Text passage:

--- Begin ---

SPRECHER, Circuit Judge.
This appeal raises the issue of what liability, if any, a municipality or its employees incur under 42 U.S.C. § 1983 or the Fourteenth Amendment when employees of the municipality’s water department terminate a tenant’s water service at the request of the landlord and subsequently decline to reinstate service after the tenant promises to pay for future service and offers a deposit to guarantee such payment.
I
Plaintiff is a mother of four minor children,1 and resides in the Village of May-wood, Illinois (Village). Defendants are the Village, itself; Mark Kitch, its Manager; Edward Carter, and administrative assistant in charge of water service; and Leo Graham, an employee of the Village’s Water Department.
Plaintiff’s complaint2 alleged in Count 13 that she entered into an oral lease with Mr. [1352]*1352and Mrs. Melvin Ward to rent a single family dwelling located within the Village. Pursuant to her understanding of that lease, she moved into the building with her children on July 22,1976. The landlords, on the next day, attempted to evict her, but were unsuccessful.
On August 5, 1976, the landlords called the Village’s Water Department and requested that water service be terminated at the building where plaintiff was residing. The next day, August 6, a meter reader from the Village went to plaintiff’s residence and suggested that she should go to the Village Hall and place the water service in her name. The following day plaintiff received a water bill at her residence addressed to “occupant” stating that $439.06 was due on August 25, 1976, for past water service. The bill also contained a note suggesting that the occupant place her name on the Village’s records to avoid termination of service.
On August 9, the Water Department, without notice to plaintiff, terminated her water service. Plaintiff went to the Village Hall to find out why her service had been discontinued. In response to plaintiff’s inquiry, defendants Carter and Graham explained that it was Village policy to terminate service upon the request of the person in whose name the bill is being paid. Plaintiff sought at that time to have her water service reinstated and to that effect promised to pay for future water service and offered a deposit to guarantee payment. Defendants denied plaintiff’s request for reinstatement for three reasons; because the landlords had not paid their bill, because plaintiff lacked a written lease and because the landlords had requested the termination. Plaintiff’s water service was not reinstated for four days, and then it was provided only because the landlords agreed to pay $100 of the $439.06 they owed the Village Water Department.

--- End ---

Task a:
Condense the paragraph of the court opinion beginning "On August 9, the Water Department" into a short bulleted list that keeps its main facts.

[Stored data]
--- Begin ---

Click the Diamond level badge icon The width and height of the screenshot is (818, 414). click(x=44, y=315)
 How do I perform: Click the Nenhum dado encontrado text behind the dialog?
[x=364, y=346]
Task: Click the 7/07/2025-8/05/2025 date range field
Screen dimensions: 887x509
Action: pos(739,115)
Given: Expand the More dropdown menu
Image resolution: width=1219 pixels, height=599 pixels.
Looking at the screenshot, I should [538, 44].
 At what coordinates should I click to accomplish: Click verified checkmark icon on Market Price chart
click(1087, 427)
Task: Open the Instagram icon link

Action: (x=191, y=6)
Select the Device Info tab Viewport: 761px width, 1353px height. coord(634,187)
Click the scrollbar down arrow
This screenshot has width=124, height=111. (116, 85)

--- End ---
--- Begin ---

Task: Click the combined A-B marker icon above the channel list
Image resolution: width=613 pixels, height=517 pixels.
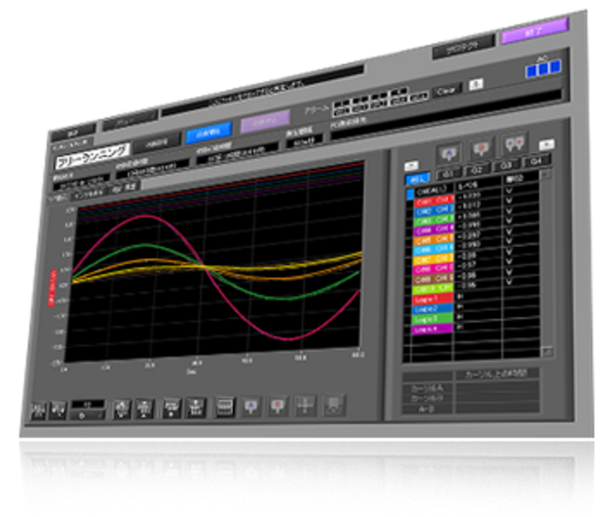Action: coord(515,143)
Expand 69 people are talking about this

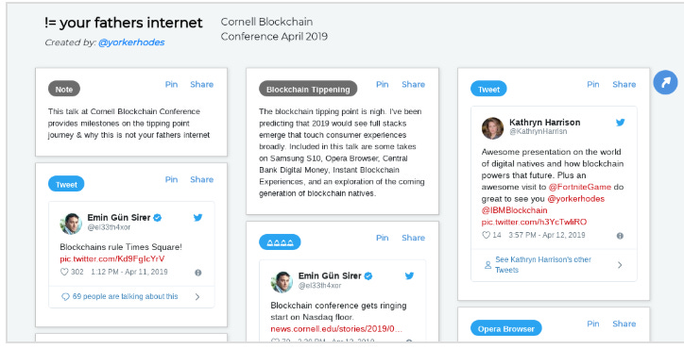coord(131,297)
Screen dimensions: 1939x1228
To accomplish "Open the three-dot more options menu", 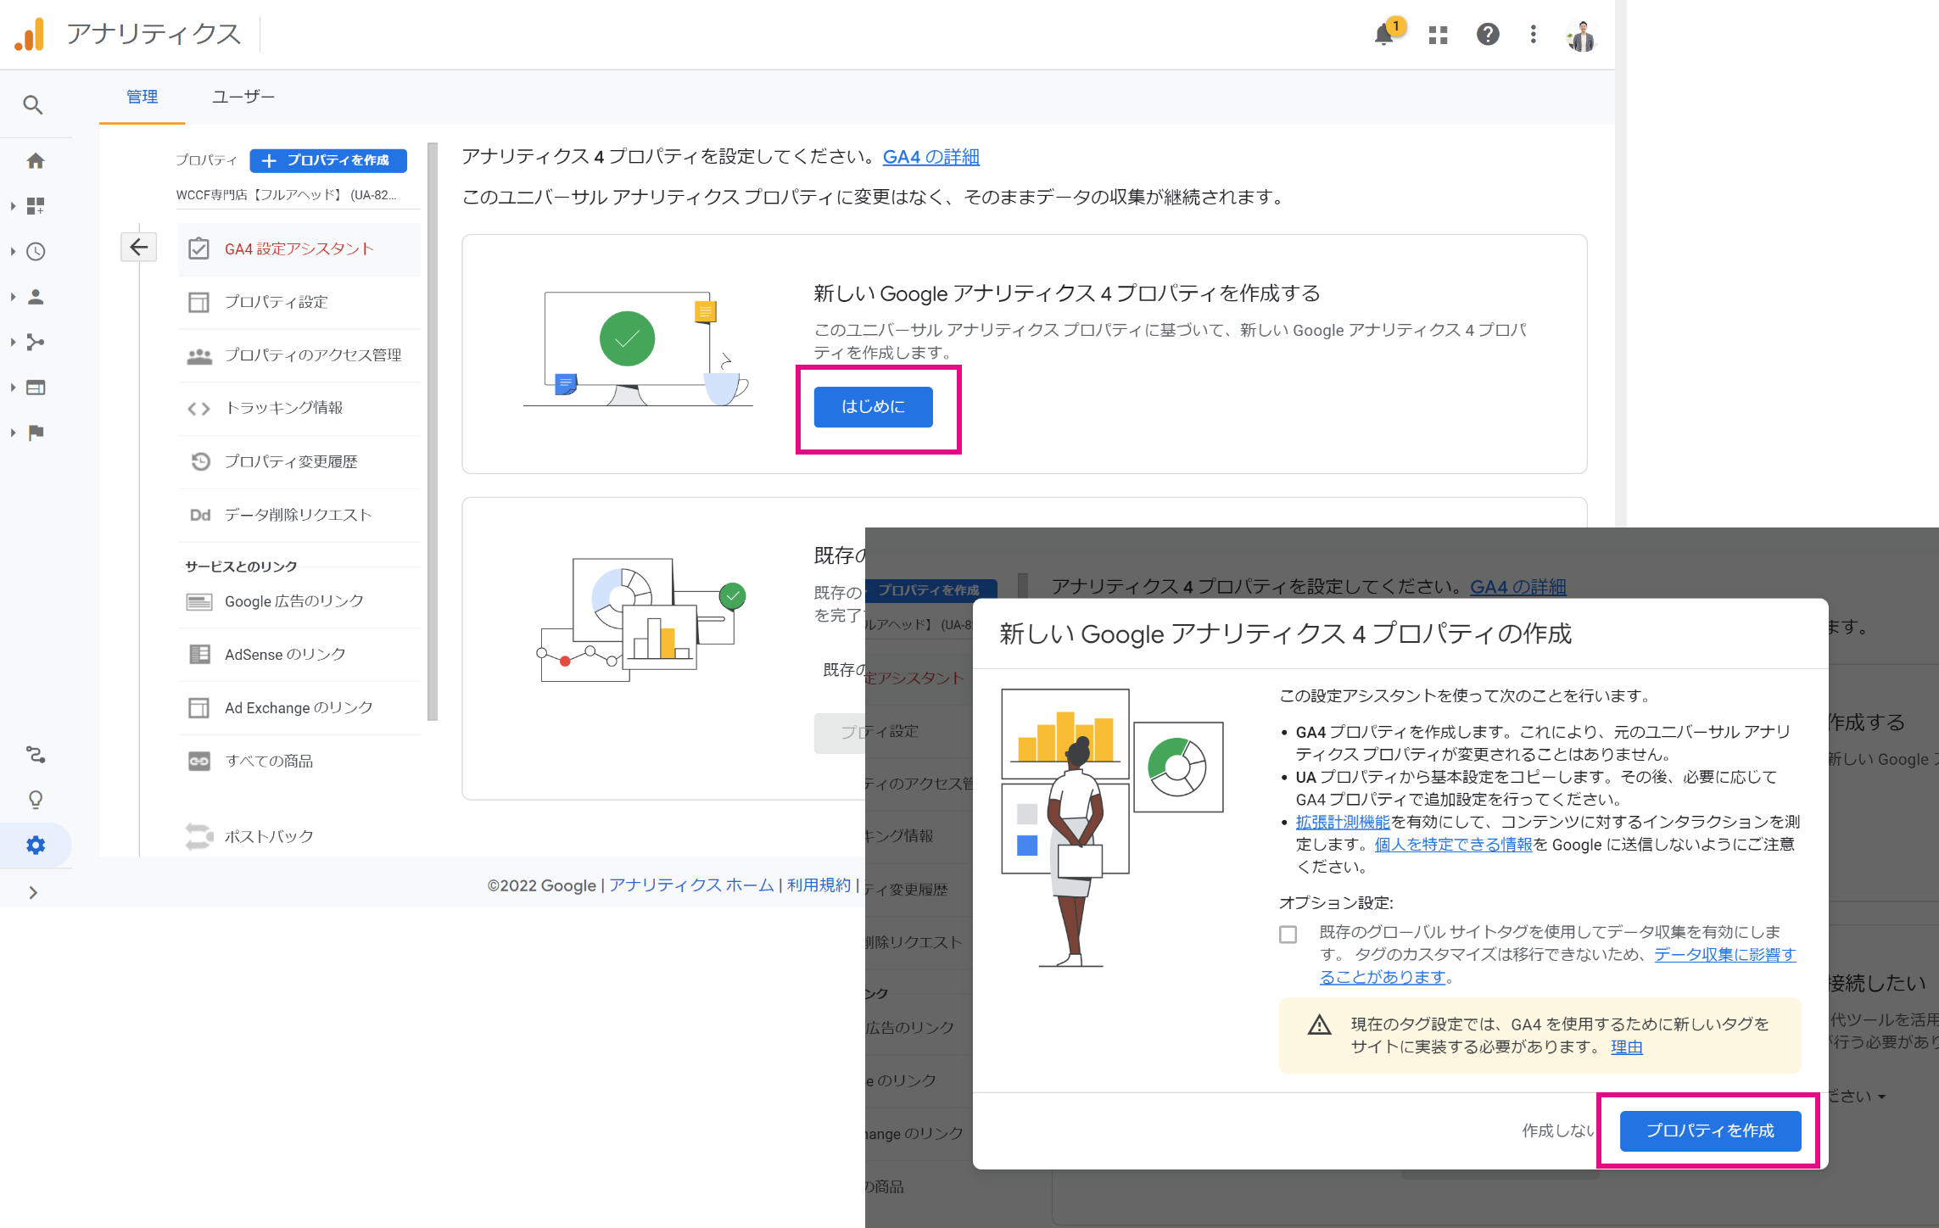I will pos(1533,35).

--- End ---

Task b:
Please arrange everything in the stored data entries from the line containing "Select the Device" down to the line containing "This screenshot has" as a JSON list of strings, one per line, leaving out any blank lines.

Exercise output a:
- On August 9, the Water Department cut off plaintiff's water service without notice to her.
- At the Village Hall, Carter and Graham told her it was Village policy to terminate service at the request of the person in whose name the bill is being paid.
- She asked for reinstatement, promising to pay for future service and offering a deposit to guarantee payment.
- Defendants refused for three reasons: the landlords had not paid their bill, she lacked a written lease, and the landlords had requested the termination.
- Service was not reinstated for four days, and then only because the landlords agreed to pay $100 of the $439.06 they owed the Water Department.

Exercise output b:
[
  "Select the Device Info tab Viewport: 761px width, 1353px height. coord(634,187)",
  "Click the scrollbar down arrow",
  "This screenshot has width=124, height=111. (116, 85)"
]